Iceberg metadata naming convention

The following table shows the summary of the Iceberg’s file name convention:

File nameConventionNote
metadata file<newVersion (%05d)>-<UUID>.<fileExtension>The metadata’s UUID doesn’t match the commitUUID (= snapshot ID) related to manifest lists and manifest files. The file extension includes .gz or .json
manifest listsnap-<snapshotId>-<attempt.incrementAndGet()>-<commitUUID>.avroThe commitUUID (= snapshot ID) matches that of manifest files
manifest file<commitUUID>-m<manifestCount.getAndIncrement>.avron/a

Details

When you operate something on your Iceberg table via a distributed computing engine such as Apache Spark, Trino, Flink etc, you might see the following files are generated:

/iceberg-warehouse/db/table/metadata
  ├── 00000-25005c05-834d-4650-a529-410eabcb12d6.metadata.json // metadata file
  ├── 00001-65f87f03-6d7e-41be-8dce-c813ffe70937.metadata.json 
  ├── snap-1081867561747206961-1-fc6cefef-bfb2-4c11-a105-205785bcb5ac.avro // manifest list
  ├── fc6cefef-bfb2-4c11-a105-205785bcb5ac-m0.avro // manifest file

That is the situation after creating an Iceberg table (only the metadata file starting from 00000- is created), and then adding a record into the table. Looking at each file name,

  • The UUID in the metadata file name doesn’t match any manifest lists or manifest files
  • The UUID (fc6cefef-bfb2-4c11-a105-205785bcb5ac) in the manifest list name matches the UUID in the manifest file name (fc6cefef-bfb2-4c11-a105-205785bcb5ac)
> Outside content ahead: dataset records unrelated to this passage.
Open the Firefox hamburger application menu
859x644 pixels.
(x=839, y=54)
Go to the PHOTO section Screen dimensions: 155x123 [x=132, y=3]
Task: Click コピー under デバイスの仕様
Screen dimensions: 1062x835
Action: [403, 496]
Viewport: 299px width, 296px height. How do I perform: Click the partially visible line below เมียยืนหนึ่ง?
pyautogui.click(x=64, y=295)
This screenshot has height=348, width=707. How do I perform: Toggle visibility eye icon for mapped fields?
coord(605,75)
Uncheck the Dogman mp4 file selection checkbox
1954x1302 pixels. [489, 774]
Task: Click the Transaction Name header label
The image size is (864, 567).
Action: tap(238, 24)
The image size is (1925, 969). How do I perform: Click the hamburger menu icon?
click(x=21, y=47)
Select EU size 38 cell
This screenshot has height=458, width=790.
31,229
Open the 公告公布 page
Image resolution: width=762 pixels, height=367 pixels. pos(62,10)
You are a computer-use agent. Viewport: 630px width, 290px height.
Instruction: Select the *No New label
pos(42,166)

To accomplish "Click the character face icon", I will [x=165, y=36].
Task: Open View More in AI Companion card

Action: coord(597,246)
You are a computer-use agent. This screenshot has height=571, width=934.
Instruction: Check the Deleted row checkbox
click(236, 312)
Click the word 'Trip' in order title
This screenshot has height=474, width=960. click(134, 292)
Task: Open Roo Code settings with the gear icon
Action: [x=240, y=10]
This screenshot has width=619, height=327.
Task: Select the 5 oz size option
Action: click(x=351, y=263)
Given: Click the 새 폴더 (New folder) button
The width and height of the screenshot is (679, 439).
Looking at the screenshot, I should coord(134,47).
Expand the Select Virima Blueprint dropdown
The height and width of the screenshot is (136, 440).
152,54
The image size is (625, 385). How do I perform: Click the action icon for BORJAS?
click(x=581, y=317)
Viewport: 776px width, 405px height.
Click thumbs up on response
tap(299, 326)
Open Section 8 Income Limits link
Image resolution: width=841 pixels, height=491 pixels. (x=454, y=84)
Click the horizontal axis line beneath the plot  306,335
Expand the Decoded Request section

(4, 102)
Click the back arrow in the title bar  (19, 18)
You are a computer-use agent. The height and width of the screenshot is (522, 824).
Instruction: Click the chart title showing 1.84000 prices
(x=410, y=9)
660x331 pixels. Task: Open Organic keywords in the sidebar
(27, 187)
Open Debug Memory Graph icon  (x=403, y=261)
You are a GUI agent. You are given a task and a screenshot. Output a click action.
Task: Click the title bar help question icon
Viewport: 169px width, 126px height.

Let’s see the relevant code in the Iceberg repository.

Code references

Metadata file <newVersion (%05d)>-<UUID>.<fileExtension>

See https://github.com/apache/iceberg/blob/apache-iceberg-1.7.1/core/src/main/java/org/apache/iceberg/BaseMetastoreTableOperations.java#L328

  private String newTableMetadataFilePath(TableMetadata meta, int newVersion) {
    String codecName =
        meta.property(
            TableProperties.METADATA_COMPRESSION, TableProperties.METADATA_COMPRESSION_DEFAULT);
    String fileExtension = TableMetadataParser.getFileExtension(codecName);
    return metadataFileLocation(
        meta,
        String.format(Locale.ROOT, "%05d-%s%s", newVersion, UUID.randomUUID(), fileExtension));
  }

Manifest list: snap-<snapshotId>-<attempt.incrementAndGet()>-<commitUUID>.avro

See https://github.com/apache/iceberg/blob/apache-iceberg-1.7.1/core/src/main/java/org/apache/iceberg/SnapshotProducer.java#L511

import java.util.UUID;

// ...

  protected OutputFile manifestListPath() {
    return ops.io()
        .newOutputFile(
            ops.metadataFileLocation(
                FileFormat.AVRO.addExtension(
                    String.format(
                        Locale.ROOT,
                        "snap-%d-%d-%s",  // <= HERE
                        snapshotId(),
                        attempt.incrementAndGet(),
                        commitUUID))));

Manifest file: <commitUUID>-m<manifestCount.getAndIncrement>.avro

See https://github.com/apache/iceberg/blob/apache-iceberg-1.7.1/core/src/main/java/org/apache/iceberg/SnapshotProducer.java#L527

import java.util.UUID;

// ....

  protected EncryptedOutputFile newManifestOutputFile() {
    String manifestFileLocation =
        ops.metadataFileLocation(
            FileFormat.AVRO.addExtension(commitUUID + "-m" + manifestCount.getAndIncrement())); // <= HERE
    return EncryptingFileIO.combine(ops.io(), ops.encryption())
        .newEncryptingOutputFile(manifestFileLocation);

For manifestCount: See https://github.com/apache/iceberg/blob/apache-iceberg-1.7.1/core/src/main/java/org/apache/iceberg/SnapshotProducer.java#L111

  private final AtomicInteger manifestCount = new AtomicInteger(0);

Appendix

File name convention for Hadoop Catalog

The convention for the Hadoop catalog is different from the other catalogs. When the table metadata is updated, you might see the metadata file names starting from v1, v2, … in your storage:

  ├── v1.metadata.json // metadata file
  ├── v2.metadata.json 
  ├── snap-1081867561747206961-1-fc6cefef-bfb2-4c11-a105-205785bcb5ac.avro // manifest list
  ├── fc6cefef-bfb2-4c11-a105-205785bcb5ac-m0.avro // manifest file
  ...

This is because HadoopTableOperations has the following implementaion (which is different from other catalogs) for this as below (see https://github.com/apache/iceberg/blob/apache-iceberg-1.8.1/core/src/main/java/org/apache/iceberg/hadoop/HadoopTableOperations.java#L259)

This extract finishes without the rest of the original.